According to Figure 7, most of the listeners weighted f2 heavier, and some listeners weighted f3 heavier or both equally. However, there are differences on the amount of weighting of cues among the listeners. Overall, the reliance on f2 was much stronger than on f3. Some participants’ relative cue-weighting scores were close to 1 (f2 only); however, the three participants who gave more weight to f3 did not weight it as strong as the average of participants who gave more weight to f2.

Finally, we computed the polar-coordinate magnitudes of the two models (only f2 and f2 + f3) and compared the models’ steepness in categorization boundaries. As mentioned by Morrison (2007),

the contrast coefficient slope in the logistic space is related to the slope of the sigmoidal curve which represents the rate of change from one category to another in the probability space. The size of the contrast coefficient and the corresponding steepness of the steepest tangent to the sigmoidal curve in the probability space are indicators of the crispness of the boundary between the two categories” (p. 229).

Figure 8 shows the probability of choosing the /œ/ vowel along the 8 steps. Compared to the model when only f2 changes toward the /œ/ vowel, changes of both in f2 and f3 make the probability of /œ/ response to jump steeper toward 1.

Figure 8. Sigmoidal curves in the probability space for contrast coefficient values of model f2 and f2 + f3.

There was a significance difference between the coefficients of these two models (t = -2.03, p = 0.05), and inclusion of f3 made the curve steeper compared to model with only f2 (Figure 8). The mean polar-magnitude values for models were f2 + f3 = 0.83 > f2 = 0.74.

4. DISCUSSIONTop

The current study examined perceptual weighting of different acoustic dimensions in perceptual discrimination of Azerbaijani /œ/ and /ɯ/ vowels. Regarding the large overlap in f1 f2 vowel space in the production of these two vowels (Ghaffarvand Mokari & Werner, 2016), this study explored if other cues play a role in their discrimination. To the best of our knowledge, this is the first study of cue weight in the discrimination of native vowels based solely on spectral information. Our results revealed individual differences in the cue weighting for the perception of Azerbaijani /œ/ and /ɯ/ vowels. Although f2 was a more important cue for the discrimination of this vowel pair, f3 also played a role. Our results of the reliance on different cues revealed that a higher number of listeners mostly relied on f2 and some of them relied on f3 or on both.

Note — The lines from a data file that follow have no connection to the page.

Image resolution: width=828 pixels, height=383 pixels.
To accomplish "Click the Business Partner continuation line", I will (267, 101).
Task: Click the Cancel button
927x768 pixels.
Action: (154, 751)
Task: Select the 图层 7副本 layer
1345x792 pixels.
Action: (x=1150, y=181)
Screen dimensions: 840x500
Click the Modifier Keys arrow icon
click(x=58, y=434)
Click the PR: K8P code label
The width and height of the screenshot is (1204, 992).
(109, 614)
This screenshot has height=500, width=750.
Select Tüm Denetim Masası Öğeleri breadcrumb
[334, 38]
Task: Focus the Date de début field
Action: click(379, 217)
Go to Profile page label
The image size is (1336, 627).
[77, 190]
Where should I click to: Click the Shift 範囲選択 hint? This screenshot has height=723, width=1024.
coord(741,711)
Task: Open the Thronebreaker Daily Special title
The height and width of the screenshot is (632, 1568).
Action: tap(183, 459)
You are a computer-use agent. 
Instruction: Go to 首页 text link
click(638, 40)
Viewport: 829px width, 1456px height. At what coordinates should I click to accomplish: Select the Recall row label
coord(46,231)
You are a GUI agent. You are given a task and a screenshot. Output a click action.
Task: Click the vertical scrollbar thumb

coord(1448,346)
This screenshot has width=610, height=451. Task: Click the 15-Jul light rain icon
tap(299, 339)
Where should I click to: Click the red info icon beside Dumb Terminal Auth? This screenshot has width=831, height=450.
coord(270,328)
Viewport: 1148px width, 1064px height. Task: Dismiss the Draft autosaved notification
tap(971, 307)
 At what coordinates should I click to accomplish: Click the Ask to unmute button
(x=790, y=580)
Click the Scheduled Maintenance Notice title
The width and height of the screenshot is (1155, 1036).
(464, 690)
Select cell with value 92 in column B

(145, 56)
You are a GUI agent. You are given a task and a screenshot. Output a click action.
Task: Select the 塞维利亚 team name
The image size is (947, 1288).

Overall, one of the important findings in the present study is that f2 is still the main cue in the distinction of these two vowels despite their large overlap regarding their f2 values. One explanation for this issue would be that listeners use a perceptual vowel-intrinsic normalization process that does not need the information from other vowels. According to Adank et al. (2004) “vowel-intrinsic normalization models have been considered to be more suitable as models for human vowel perception” because they “can normalize a single vowel from a speaker without information about other vowels from that speaker” (p. 3105).

These findings are in line with individual differences reported in previous studies. Regarding the discrimination of voiced and voiceless stops, Stevens and Klatt (1974) report that some listeners relied more on VOT than f1 onset frequency, and Haggard et al. (1970) found that some listeners were more sensitive to f0 than VOT in distinguishing voiced and voiceless stops. More recently, Idemaru et al. (2012) found considerable variability between Japanese listeners’ perceptual weighting of absolute and relative durations in the discrimination of Japanese singleton and geminate stop categories.

In addition, our results revealed that the categorical boundary was steeper when both f2 and f3 were included in the model compared to the model including only f2. This was in line with the study by Hazan and Rosen (1991), who observed that listeners’ identification functions were uniformly steep in the full-cue condition.

Some previous studies have indicated that f2 and f3 might be perceptually regarded as one percept (f2 prime; Delattre et al., 1952; Fant & Risberg, 1963; Fox, Jacewicz, & Chang, 2011). Chistovich and Lublinskaya (1979) proposed that close formant peaks are merged into a single perceived spectral prominence. However, other studies suggest that a two-dimensional view on formants cannot explain vowel perception and at least three spectrally prominent regains (corresponding to f1, f2, and f3) are necessary to explain vowel perception (Fujimura, 1967; Rosner & Pickering, 1994). There is a need for further studies to investigate whether f2 and f3 covary in perceptual discrimination of Azerbaijani /œ/ and /ɯ/ vowels and whether they can be merged into one dimension in perception or not.

Francis et al. (2008) suggest that listeners normally rely on primary cues (e.g., on VOT in the discrimination of English stop voicing contrast) in ideal listening conditions. However, they adjust their cue weighting toward secondary cues under less-than-ideal conditions, for instance when listening to speech in noise or listening to multiple speakers. If f2 is the primary cue in the discrimination of the Azerbaijani /œ/ and /ɯ/ vowels, it can be assumed that listeners will use f3 cue in noisy and not in ideal conditions.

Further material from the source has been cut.